The PLA exemption set is narrower because the requirement is project-size and date driven. Community solar projects at or below 3 MW AC, or projects approved by the ICC for a REC contract before June 1, 2026, fall outside the PLA mandate. Illinois Works exemptions, by contrast, are framed in 14 Ill. Adm. Code Part 680 and rely on waiver and reduction requests filed with DCEO.
Illinois Shines labor compliance failures expose contractors and Approved Vendors to penalties across three separate enforcement tracks. The most material exposures break down as follows.
Illinois Shines Program Discipline:
If the Program Administrator finds prevailing wage noncompliance on a covered project, the Approved Vendor must provide backpay to impacted workers and document the cure before the project can move through Part II Verification. Failure to cure can trigger:
(1) Project ineligibility at Part II.
(2) An event of default under the REC Contract.
(3) Program discipline under the Consumer Protection Handbook's matrix, which includes warning letters, suspensions in three-month increments, and permanent revocation.
The IPA may also refer the matter to IDOL for separate Prevailing Wage Act enforcement. For PLA failures, the same Part II ineligibility and REC-contract default consequences apply, with the additional risk that construction without an executed PLA can be treated as a Guidebook violation in its own right.
Prevailing Wage Act Penalties:
Separate from program discipline, IDOL can pursue the statutory penalty schedule under 820 ILCS 130/11 and 820 ILCS 130/5. The structure is:
(1) First action: Back wages owed to underpaid workers, plus 20% of the underpayment paid to IDOL, plus monthly punitive damages to the worker equal to 2% of the State penalty for each month the underpayment remains unpaid. The Illinois Supreme Court interpreted this remedial structure in Valerio v. Moore Landscapes, LLC, 2021 IL 126139.

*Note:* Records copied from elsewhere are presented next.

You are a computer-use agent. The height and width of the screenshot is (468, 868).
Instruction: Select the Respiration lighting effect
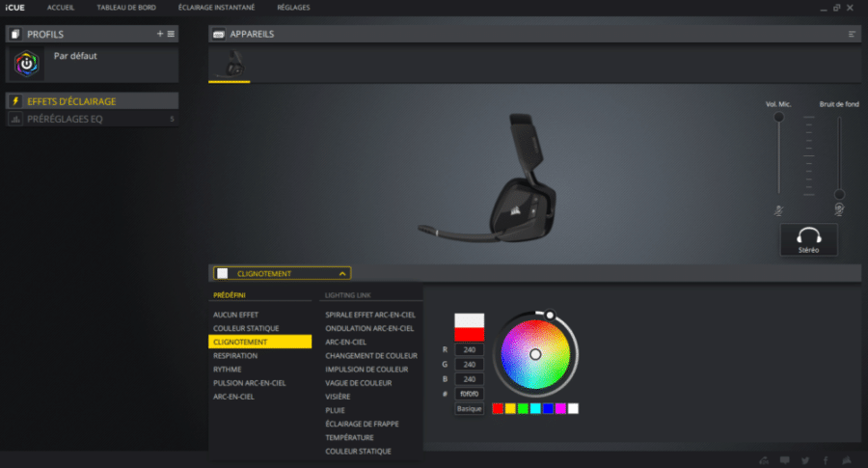pyautogui.click(x=235, y=355)
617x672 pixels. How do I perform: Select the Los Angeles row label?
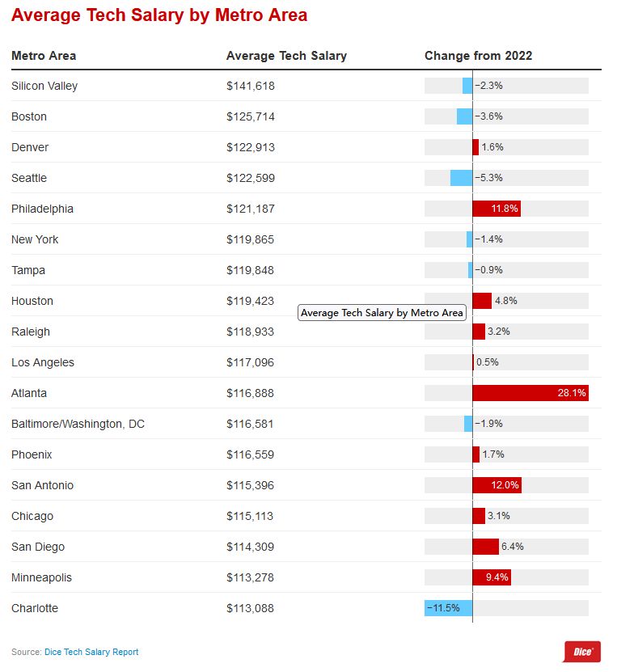tap(43, 362)
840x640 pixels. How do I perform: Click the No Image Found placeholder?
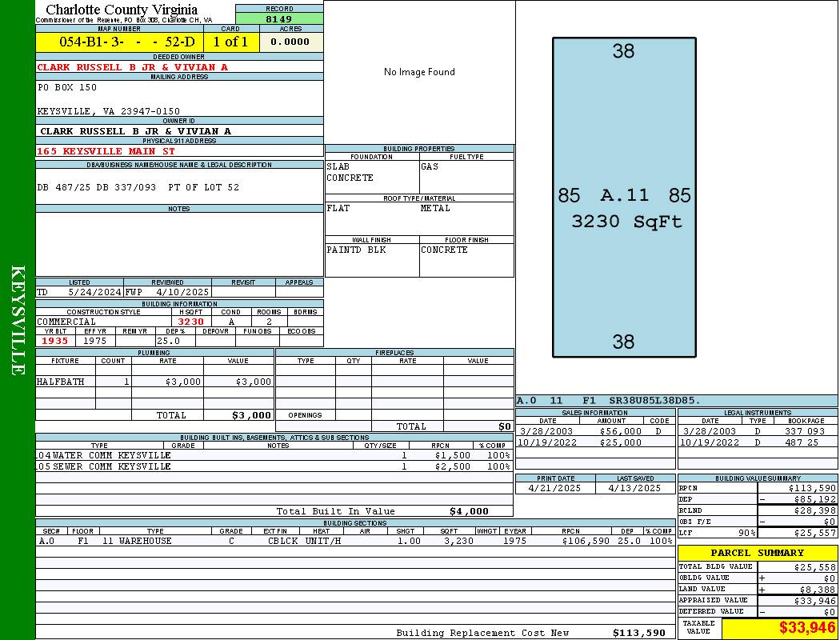(x=419, y=72)
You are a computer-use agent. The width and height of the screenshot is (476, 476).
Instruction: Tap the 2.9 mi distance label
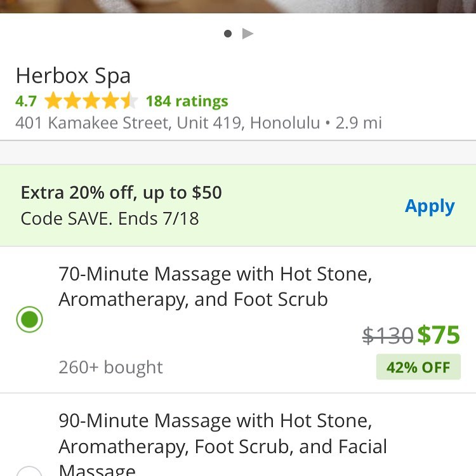359,122
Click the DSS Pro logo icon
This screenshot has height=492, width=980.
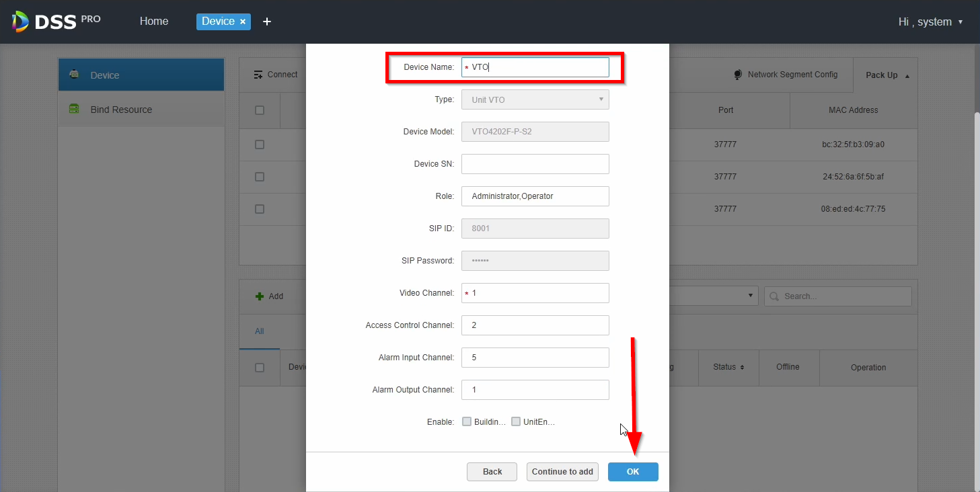20,22
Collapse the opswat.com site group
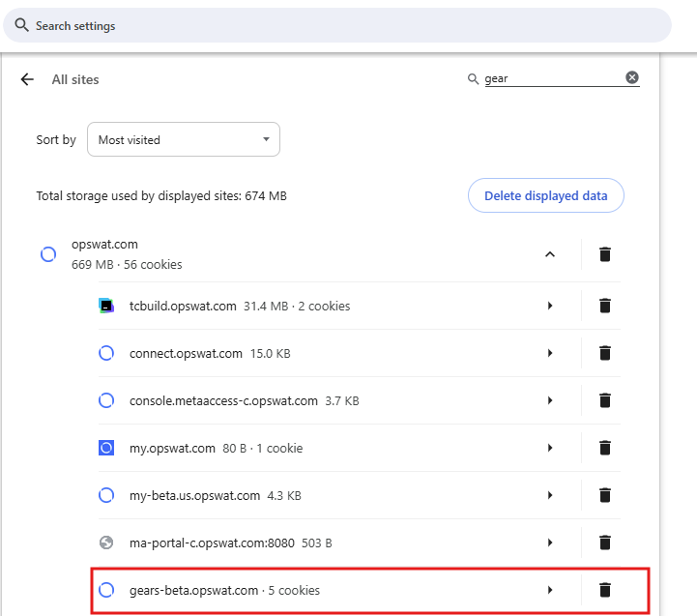697x616 pixels. (550, 254)
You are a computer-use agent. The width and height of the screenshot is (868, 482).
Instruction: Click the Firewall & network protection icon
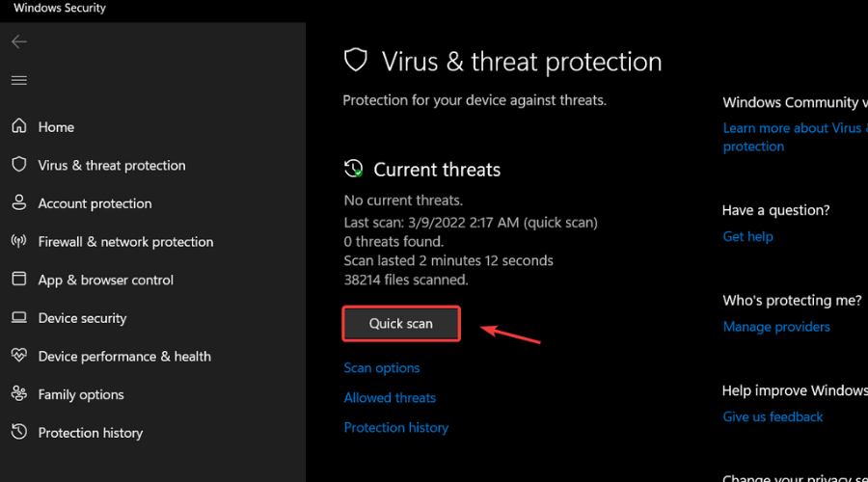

(2) Second or subsequent action: Back wages owed to underpaid workers, plus 50% of the underpayment paid to IDOL, plus monthly punitive damages to the worker equal to 5% of the State penalty for each month the underpayment remains unpaid.
(3) Certified payroll civil penalty: Up to $1,000 for a first offense and up to $2,000 for a second or subsequent offense within five years, with each month constituting a separate offense. The civil penalty schedule was added by Public Act 104-23, effective June 30, 2025.
(4) Certified payroll criminal exposure: Willful failure to file certified payroll, or willfully filing a materially false certified payroll, is a Class A misdemeanor under 820 ILCS 130/5(a).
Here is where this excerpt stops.